- Born: September 14, 1904 Chicago, Illinois, U.S.
- Died: April 21, 1993 (aged 88)
- Occupations: Bow maker; violin maker;
- Years active: 1921–1970s
- Employer(s): William Lewis & Son Co. (1924–1945)

= Frank Kovanda =

American bow maker (1904–1993)

Frank Kovanda (September 14, 1904 – April 21, 1993) was an American stringed-instrument bow maker (also known as an archetier). He was internationally known for his fine craftsmanship and reproductions of bows by earlier bow makers.

==Biography==

Born in Chicago, Illinois, Kovanda began his profession there in 1921 while attending Harrison Technical High School, from which he graduated the next year; he learned violin making from, and worked for, John Hornsteiner and developed his talents under the watchful guidance of Carl G. Becker, becoming Becker's assistant and protégé.

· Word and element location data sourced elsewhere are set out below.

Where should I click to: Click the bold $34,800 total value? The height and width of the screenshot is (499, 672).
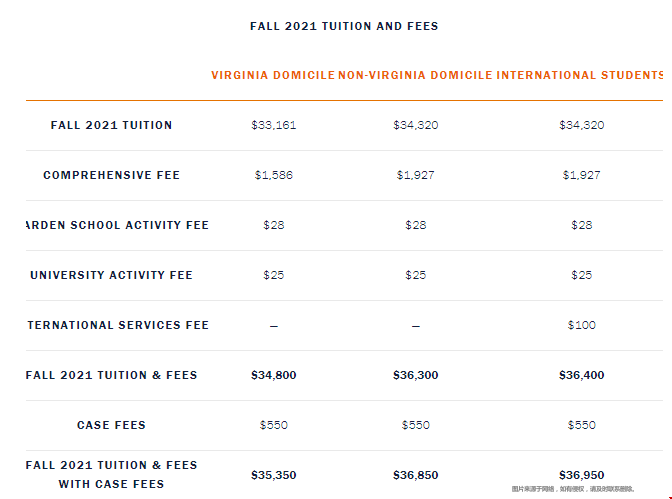(273, 375)
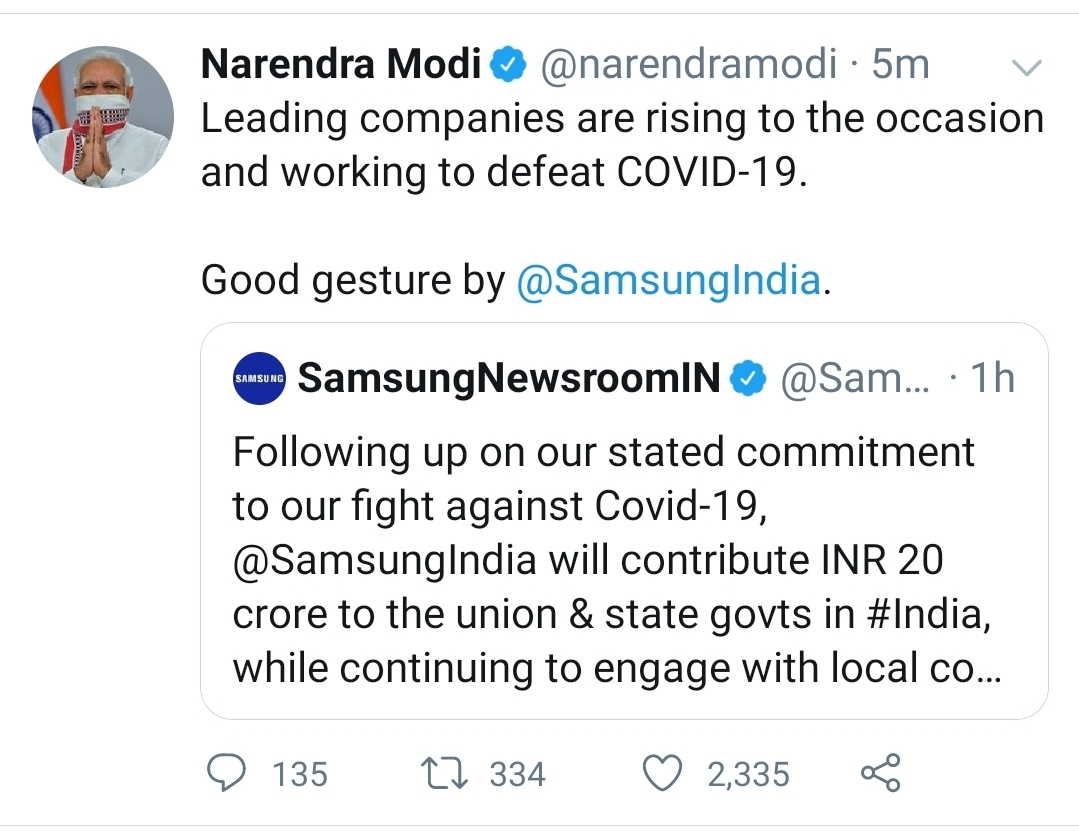
Task: Open Narendra Modi's profile picture
Action: coord(103,117)
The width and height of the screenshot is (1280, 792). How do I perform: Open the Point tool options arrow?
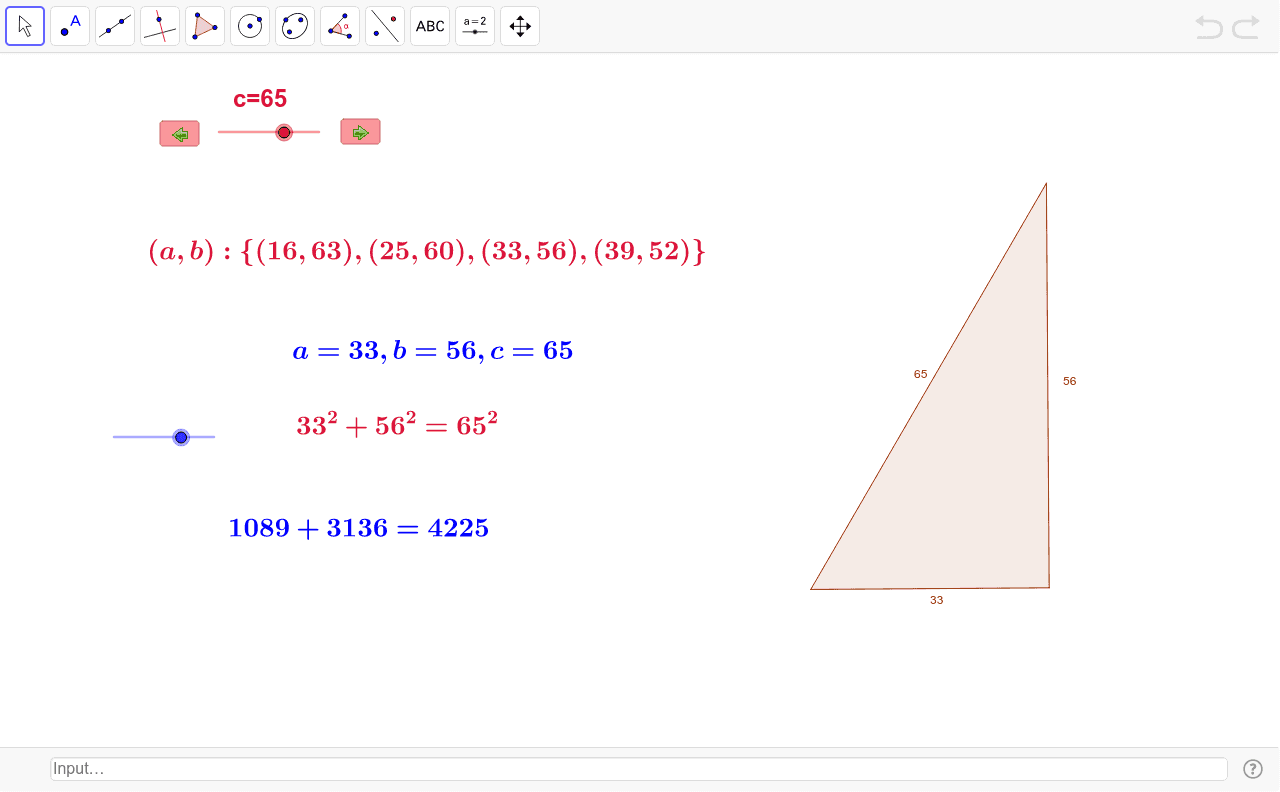[84, 41]
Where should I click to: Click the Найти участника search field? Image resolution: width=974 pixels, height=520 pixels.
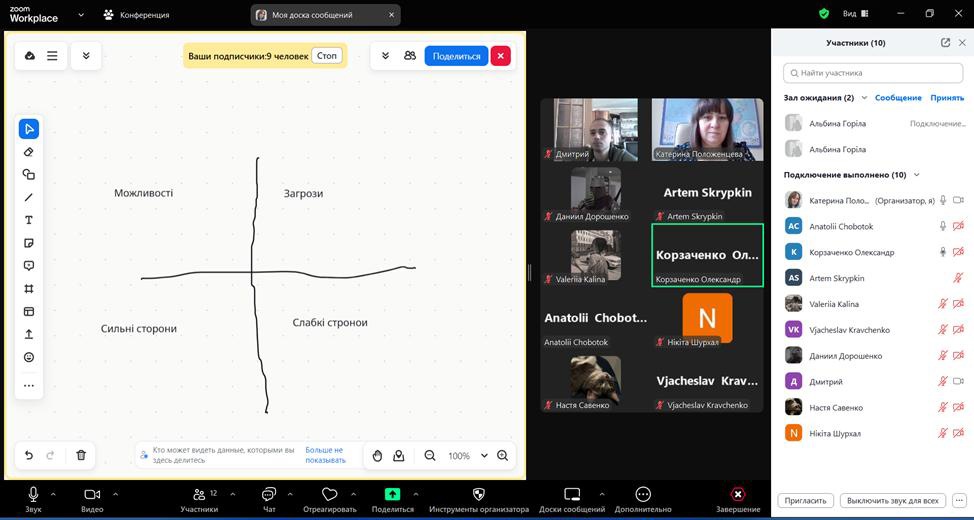(x=873, y=73)
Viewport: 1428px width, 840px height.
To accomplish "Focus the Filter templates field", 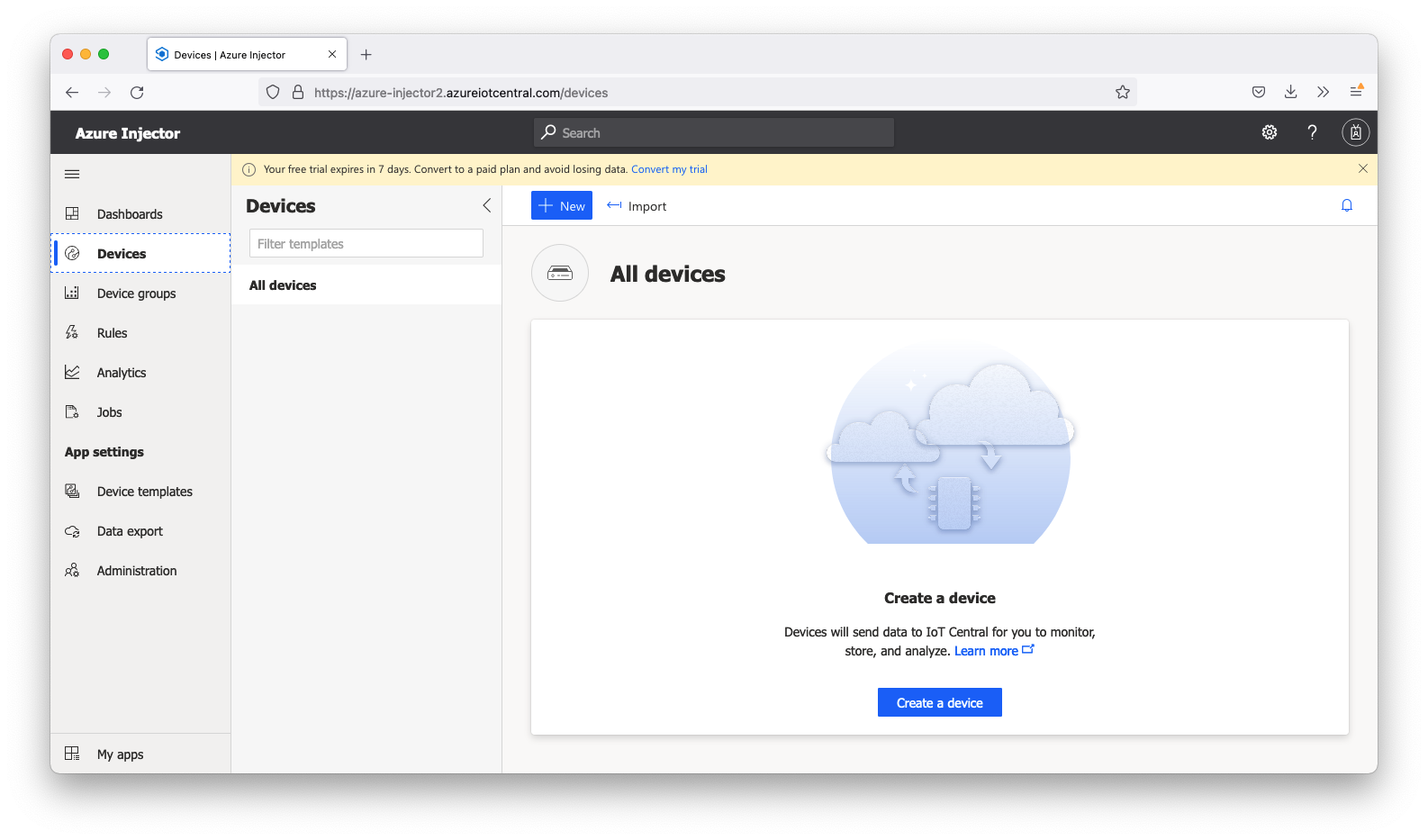I will (x=366, y=244).
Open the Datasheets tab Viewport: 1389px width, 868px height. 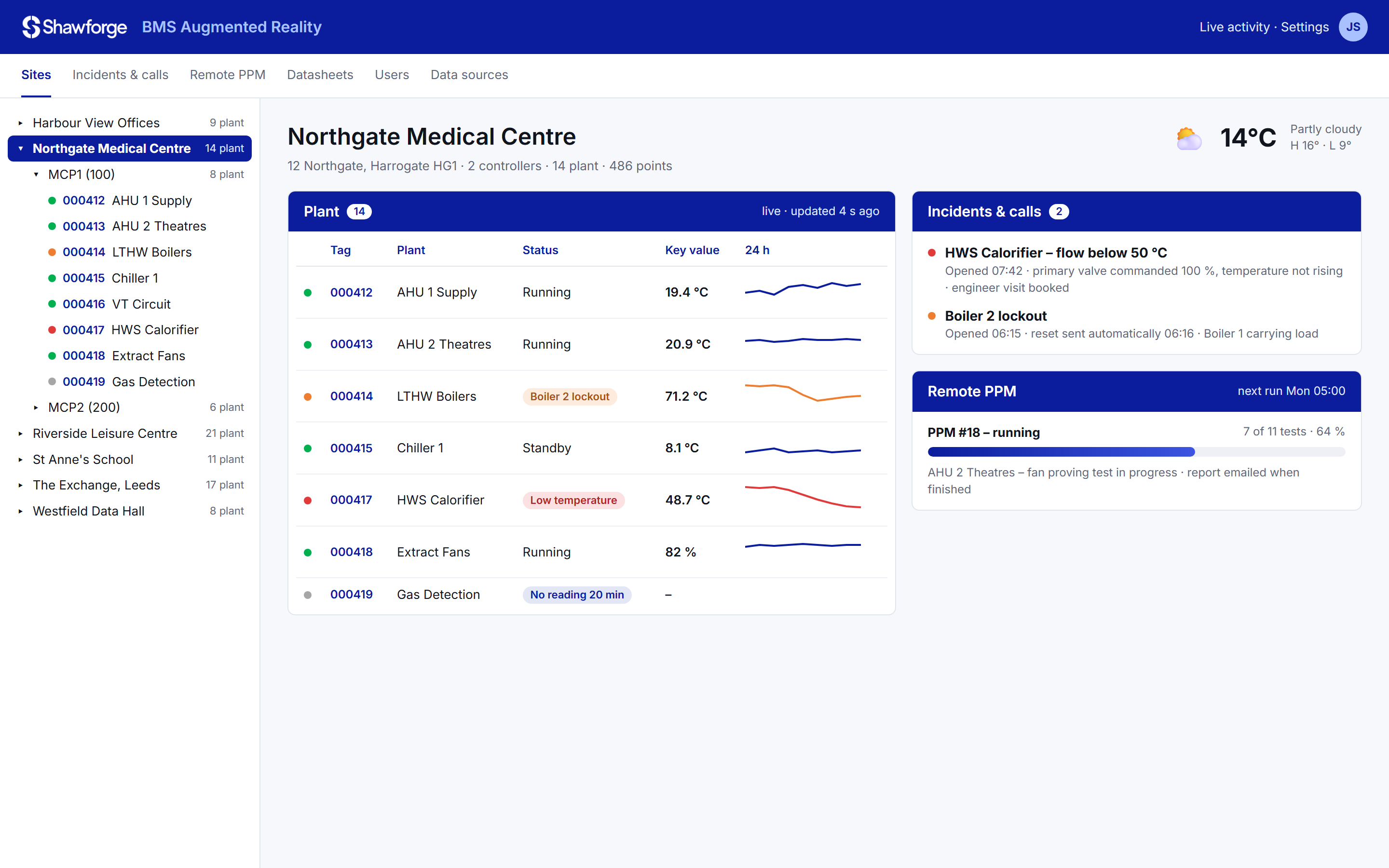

Kovanda was for many years associated with William Lewis & Son in Chicago (in 1924–1945), where he gained recognition for his outstanding ability as a maker of fine bows and their fittings. While in the employ of William Lewis & Son, he also repaired and restored the finest bows that came through the shop. He was hailed as a superb copyist by many, including William Lewis and Joseph Roda. He moved to Los Angeles in 1946, where he opened his own shop, catering to cinema musicians. Kovanda enjoyed international fame as a master maker of violin, viola, and cello bows. During his years at William Lewis & Sons, Kovanda's patrons included violinists Mischa Elman, Jascha Heifetz, Zino Francescatti, Louis Kaufman, Fritz Kreisler, Yehudi Menuhin, Nathan Milstein, William Primrose, and Joseph Szigeti, and cellists Emanuel Feuermann, Raya Garbousova, Gregor Piatigorsky, and Joseph Schuster. An example Kovanda bow listed in the 1952 William Lewis & Son catalog reads, "Frank Kovanda c. 1938 bow mounted in gold/ebony, octagonal bow, Lewis No. 748, price $150 on par with Sartory, Dodd, Audinot, Thomassin".

Kovanda produced faithful copies of bows originally made by François Tourte, Dominique Peccatte, Nikolaus Kittel, and other famous makers. He also reproduced bow frogs (the heel of the bow).

One of the great American makers of the mid-20 century. After working many years for Lewis & Sons, he moved to Los Angeles after WWII and established [his] own shop there. Made several hundred bows. Was greatly influenced by the work of F. X. Tourte. Branded "F. KOVANDA". Some bows were left unstamped (as they were reproductions).